▶ **Problem description**
Can you convert the listing below into a Markdown table with the columns Row and Line, starting with the line that contains "1177x418 pixels. Task: Open" and going on through the line that contains "click(723, 329)"? Skip blank lines, and leave the pictures out.
======== Input data
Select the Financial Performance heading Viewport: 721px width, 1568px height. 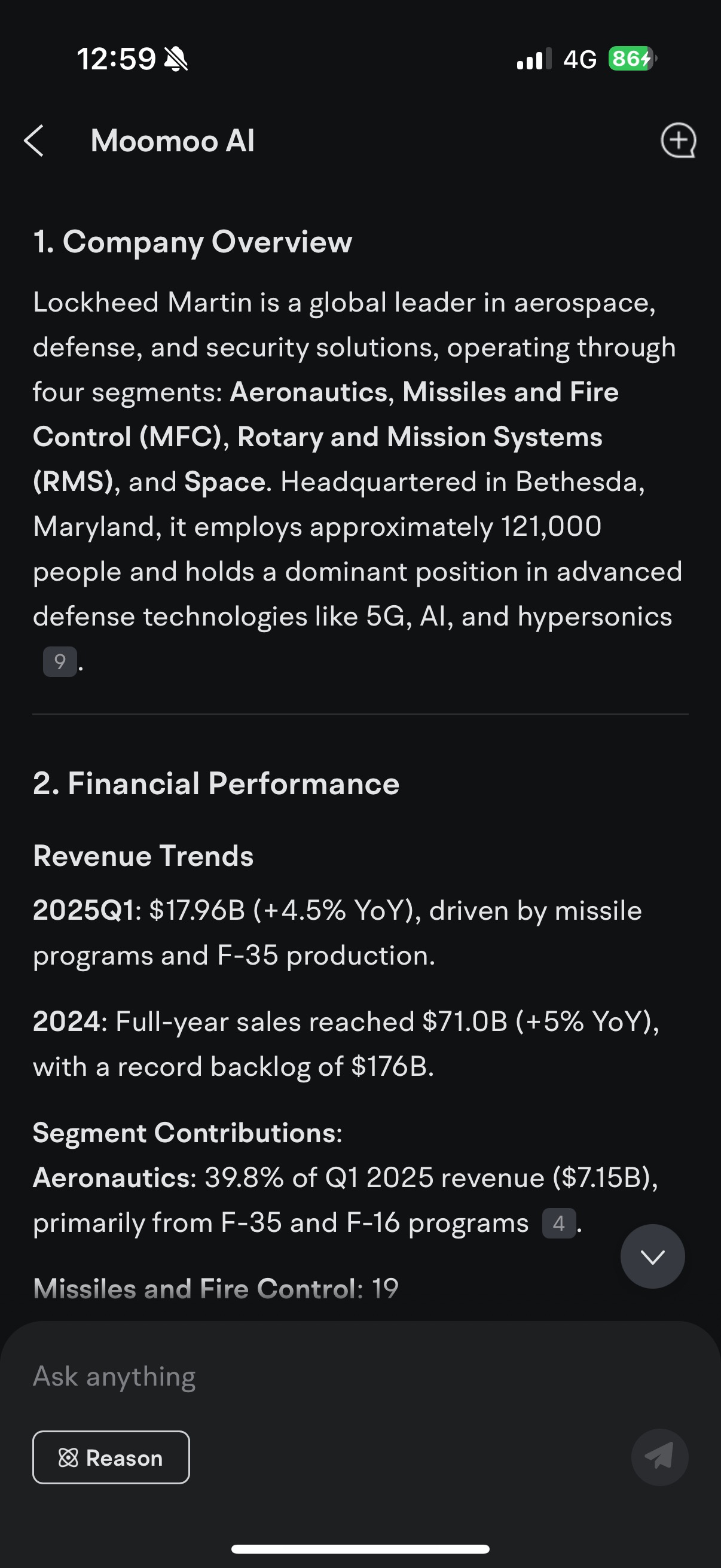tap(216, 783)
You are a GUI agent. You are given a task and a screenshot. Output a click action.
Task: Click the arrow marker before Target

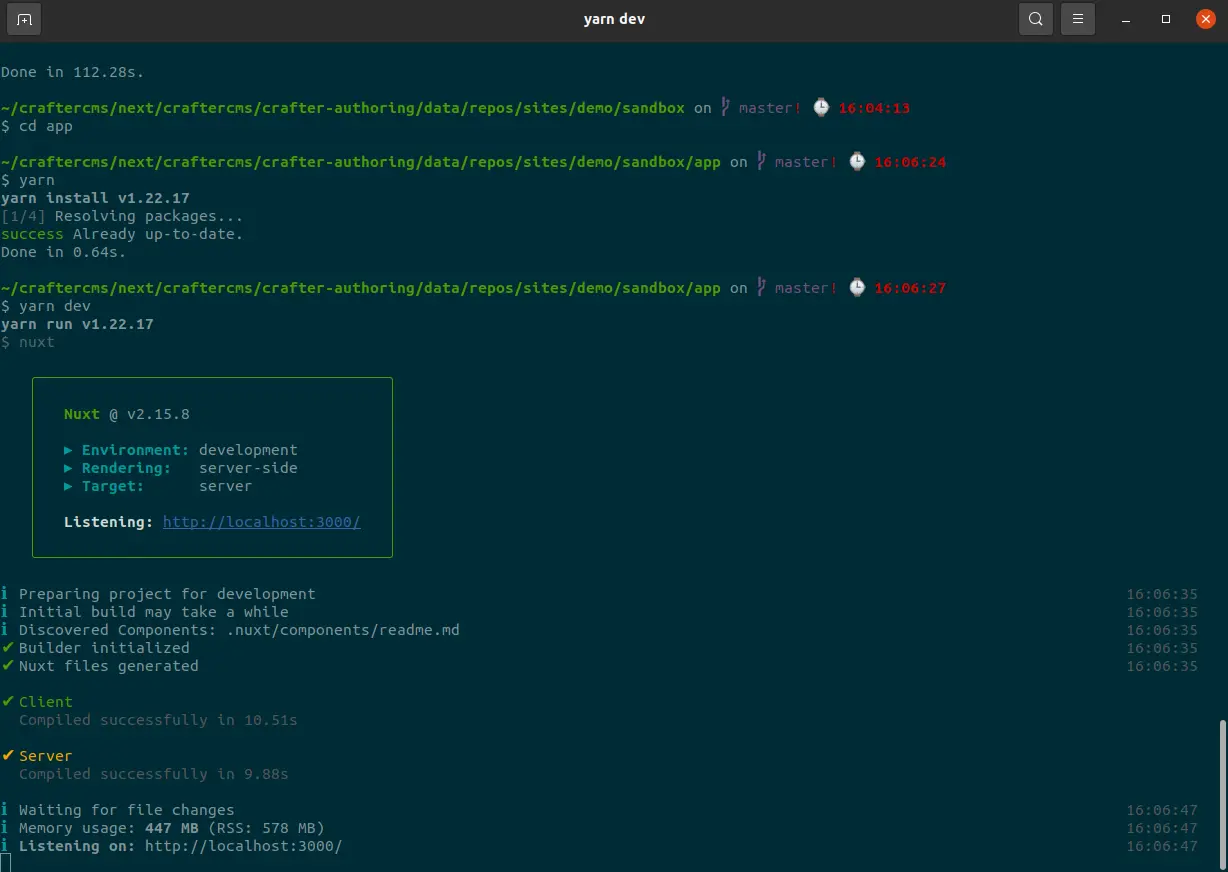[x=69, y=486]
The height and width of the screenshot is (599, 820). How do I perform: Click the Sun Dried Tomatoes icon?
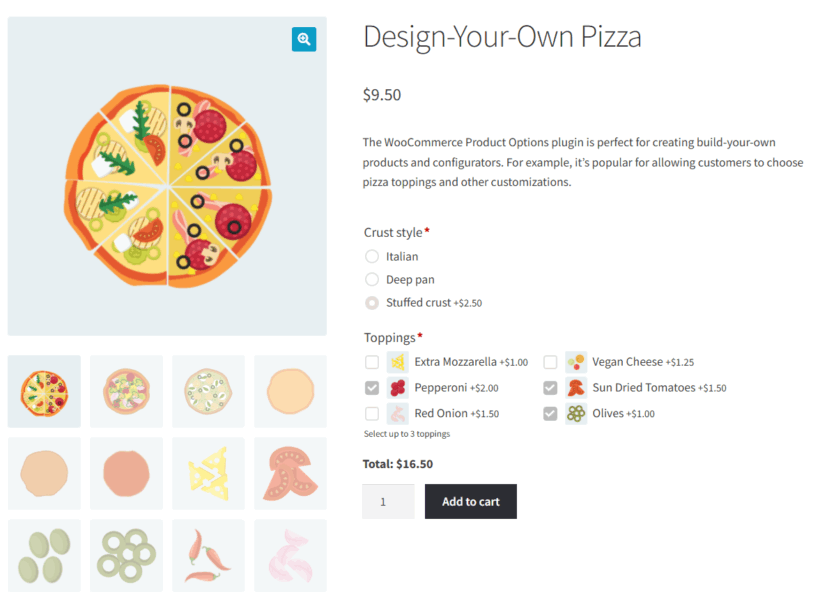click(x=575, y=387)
================
======== Input data
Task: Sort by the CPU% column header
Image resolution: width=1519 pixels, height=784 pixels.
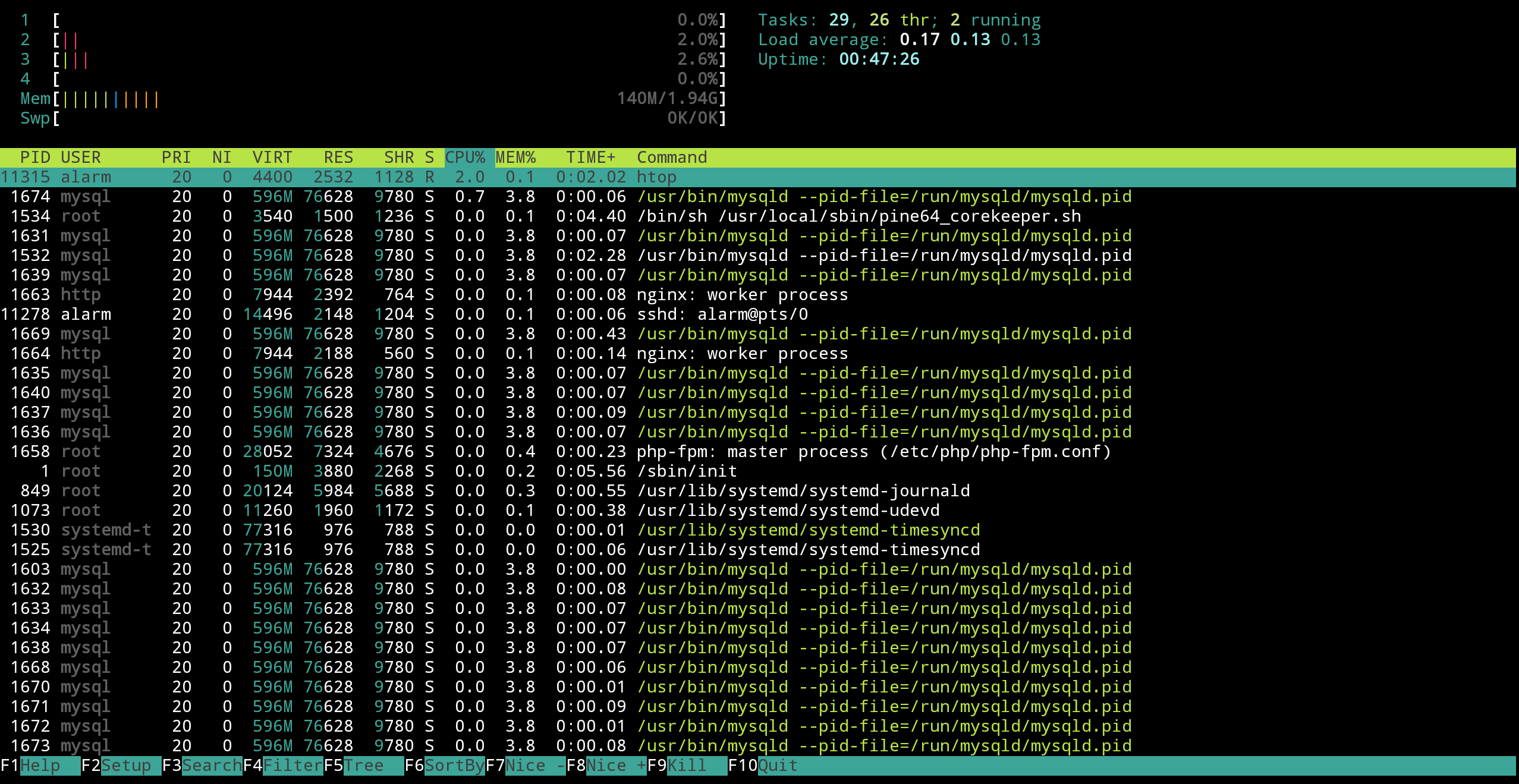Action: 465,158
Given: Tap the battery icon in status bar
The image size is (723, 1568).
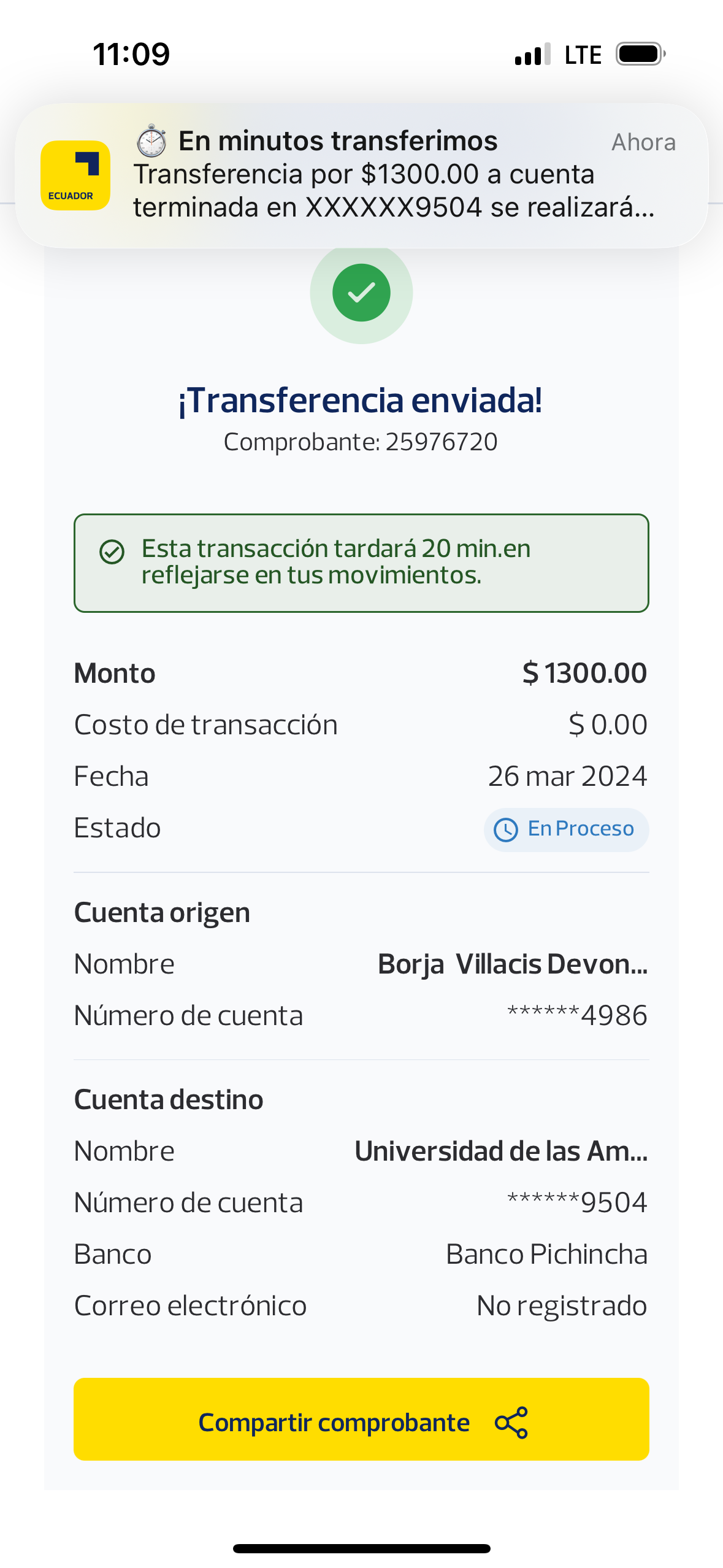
================
======== Input data
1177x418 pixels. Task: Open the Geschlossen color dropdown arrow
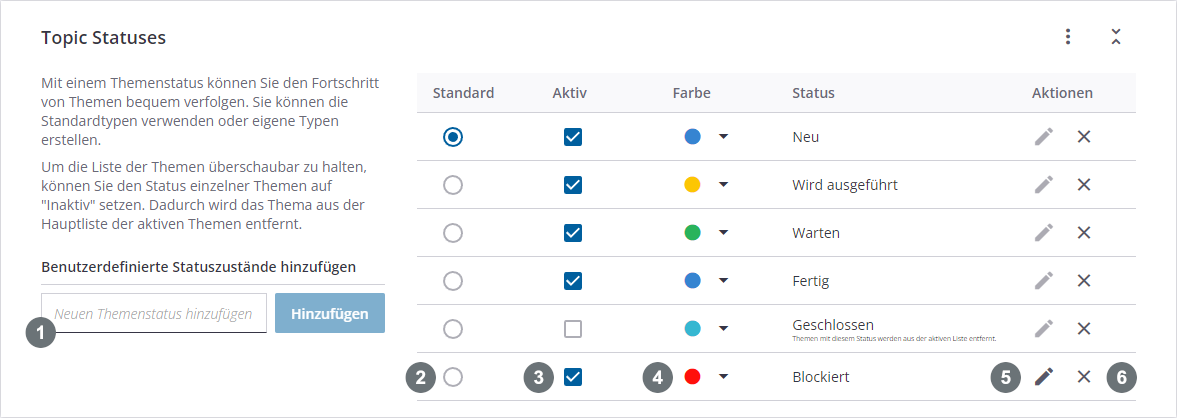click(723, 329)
================
▶ **The result**
| Row | Line |
|---|---|
| 1 | 1177x418 pixels. Task: Open the Geschlossen color dropdown arrow |
| 2 | click(723, 329) |